En realidad, el ingreso a la cocina debiera ser, siempre, una experiencia que raye lo místico; o al menos que provoque una sensación, no importa cuál. La cocina es, entre todos los lugares de la casa, el más plenamente artístico.

Hay en ese reducto sublime un sentido tradicional y, a la vez, revolucionario. De hecho, contiene un abanico enorme de climas desde la heladera hasta el horno; lleva palabras a la boca, hace callar con los bocados; suenan las herramientas y la vajilla en miles de tonos; la paleta de colores posibles es infinita, admitiendo infinitas combinaciones; las formas, las texturas y los volúmenes se mezclan y funden en un resultado subversivo. Y ni hablar de los olores, esos ecos espirituales tristemente olvidados por muchos artistas.

Además, en la cocina se despliegan, se desarman, se disgregan y vuelven a reintegrarse, como los elementos de un plato, las más finas hebras del alma del cocinero. Y de su carácter.

Alguien dijo que “tu casa es donde están tus libros”; yo pienso que tu casa es todo lugar donde exista una cocina amigable, donde esté TU cocina. Aquella que evoque, en sus humores, a la de tu propio hogar, el de ayer o el de hoy.

Es verdad que uno no puede trasladarse de visita en visita, de fiesta en fiesta, de trabajo en trabajo con sus propias ollas y cuchillos (bueno, lo de los cuchillos depende del trabajo); pero uno siente como vividas algunas cocinas que le traen el calor de lo familiar.

Un condimento importante es que la cocina lleva la marca de la personalidad de quien la habita. Por lo tanto, podemos conocer a un tipo o una tipa apenas le registramos “por encima” los utensilios culinarios. Nos damos cuenta si es soltero, si es casado, si “se arregla con cualquier cosita” o si necesita espacio para un despliegue extrovertido.

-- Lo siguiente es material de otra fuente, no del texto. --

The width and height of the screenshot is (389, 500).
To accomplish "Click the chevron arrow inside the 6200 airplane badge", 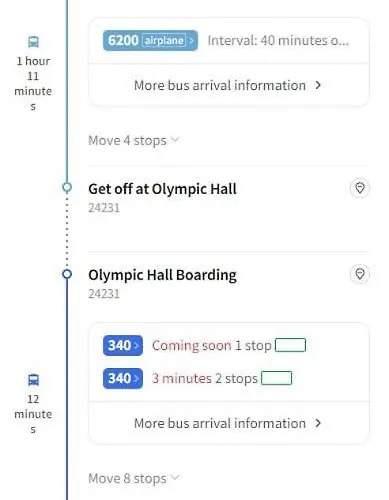I will (x=192, y=41).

Hay ciertas casas en que la habitación principal es la “sala de estar” (de allí el nombre que le dan en esas casas); otras en que son los dormitorios. Por último, están aquellas en las que vive la gente que uno ama: las casas en las que todo acontecimiento importante transcurre en la cocina.

En esas casas, mejor dicho, en casa de esas gentes, el mate ronda cerca de las hornallas, cerca de donde se tuesta el pan de ayer para recordar los momentos que acompañó e imaginar los futuros posibles. En casa de esas gentes es donde se reúne lo poco con lo mucho y la abundancia con la nada, y con esa mezcla se cuece el puente hacia el otro día.

El Flaco Viejo me dijo una vez, entre tantas cosas que ha dicho, que “no es pavada dar comida, salvo que el plato principal sea un pavo”. Y es verdad: cuando uno ofrece el pan da mucho más que la harina y su proceso: da todas las instancias de la reparación, de la restauración. Da todo lo que uno tiene porque da todo lo que uno es.

En esas oportunidades, el cocinero nos refugia y nos alumbra, nos tiende aquel puente hasta el otro día, nos impulsa. Si nos negara ese puente y ese impulso, podría acaecer la muerte. Es él quien administra, como en la “infancia” de la especie, la experiencia de frotar un leño y corregir el frío. El cocinero ejerce la potestad sobre el fuego.